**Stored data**
○ ○ ○ ○ ○
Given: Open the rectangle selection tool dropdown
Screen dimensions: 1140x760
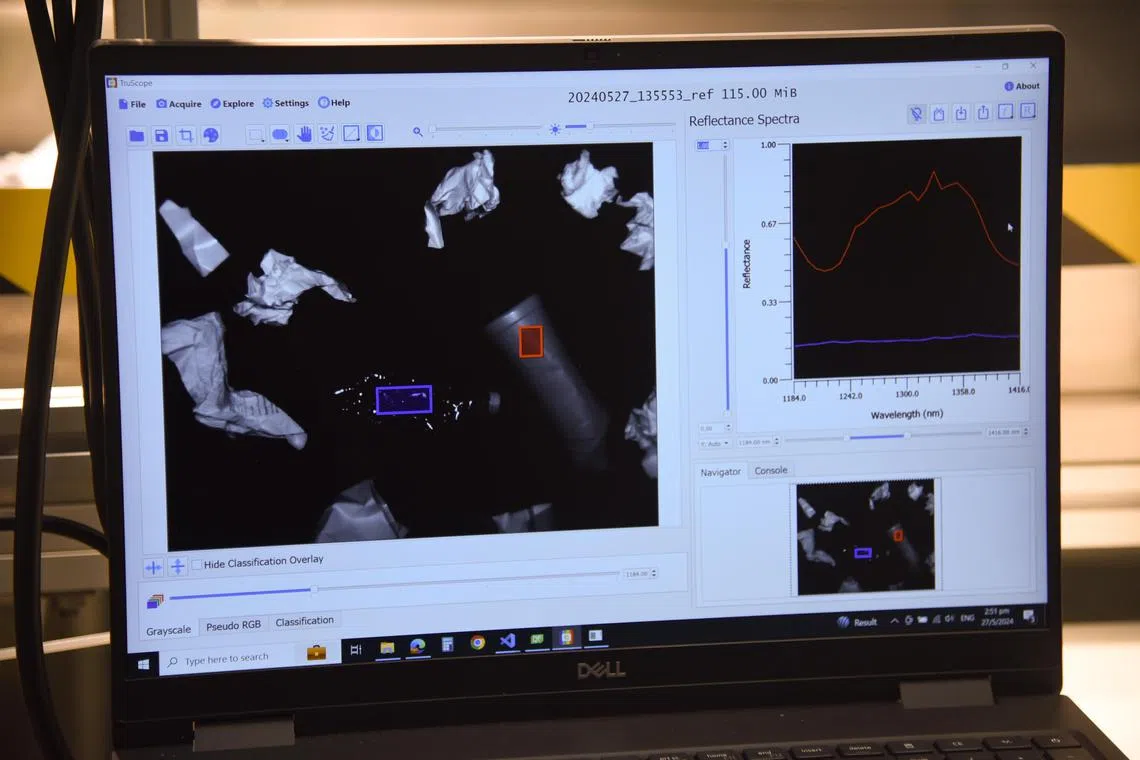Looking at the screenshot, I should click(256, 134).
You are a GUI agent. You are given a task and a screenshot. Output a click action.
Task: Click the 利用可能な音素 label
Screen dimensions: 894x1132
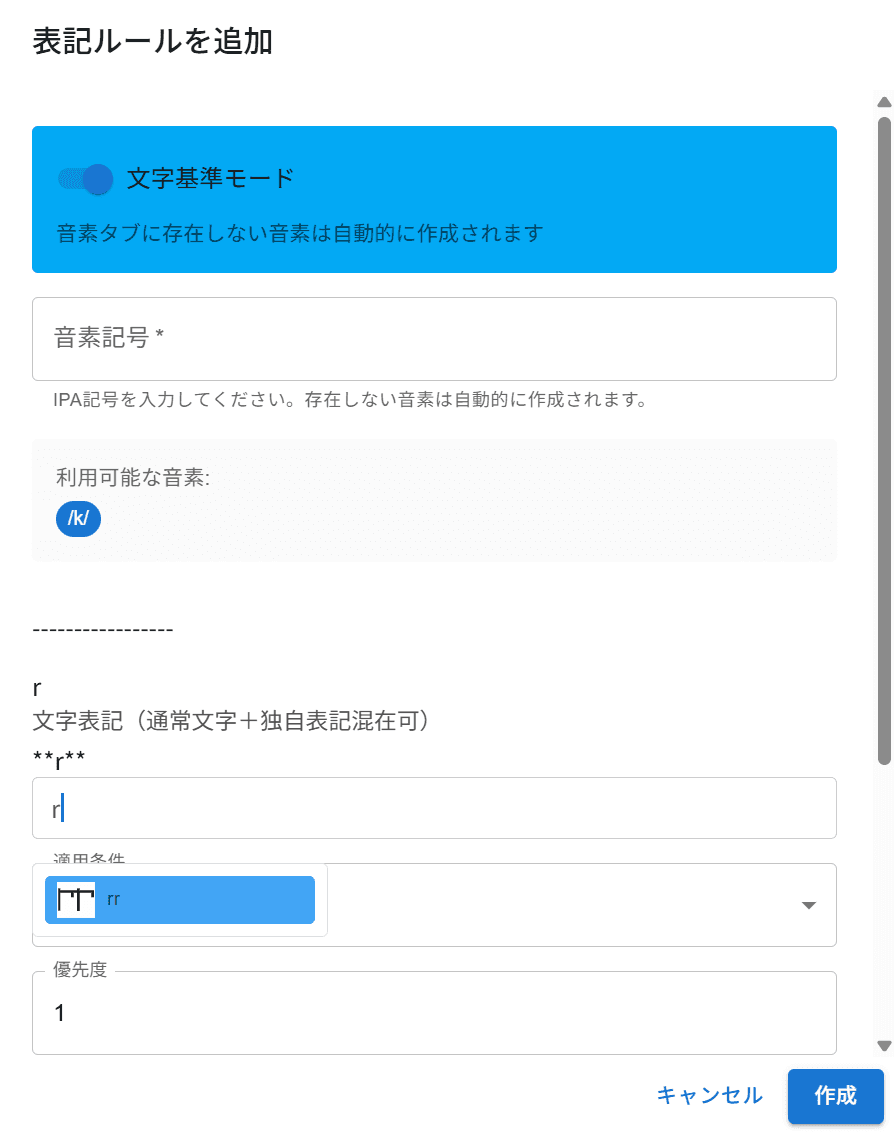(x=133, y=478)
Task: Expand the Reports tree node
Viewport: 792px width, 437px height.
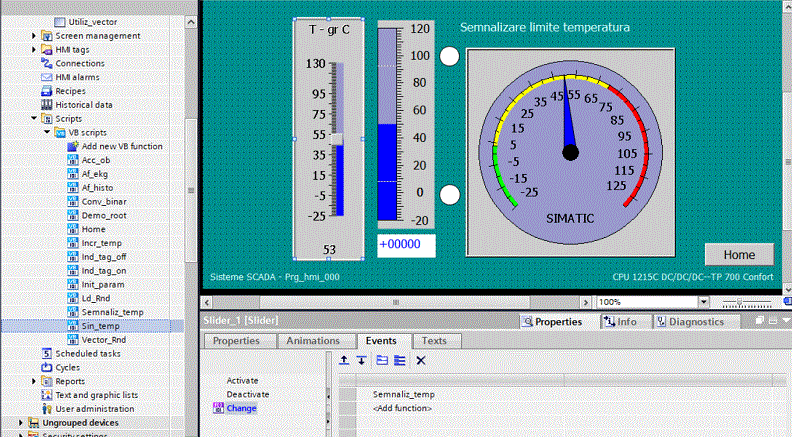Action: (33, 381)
○ ○ ○ ○ ○
**Problem requirements**
Repeat the data above exactly; images are not part of the copy.

**Exercise response**
Given: Open the rectangle selection tool dropdown
Screen dimensions: 1140x760
Looking at the screenshot, I should click(256, 134).
You are a GUI agent. You are given a task and a screenshot. Output a click action.
Task: Click the 利用可能な音素 label
Screen dimensions: 894x1132
(x=133, y=478)
Task: Expand the Reports tree node
Viewport: 792px width, 437px height.
Action: (33, 381)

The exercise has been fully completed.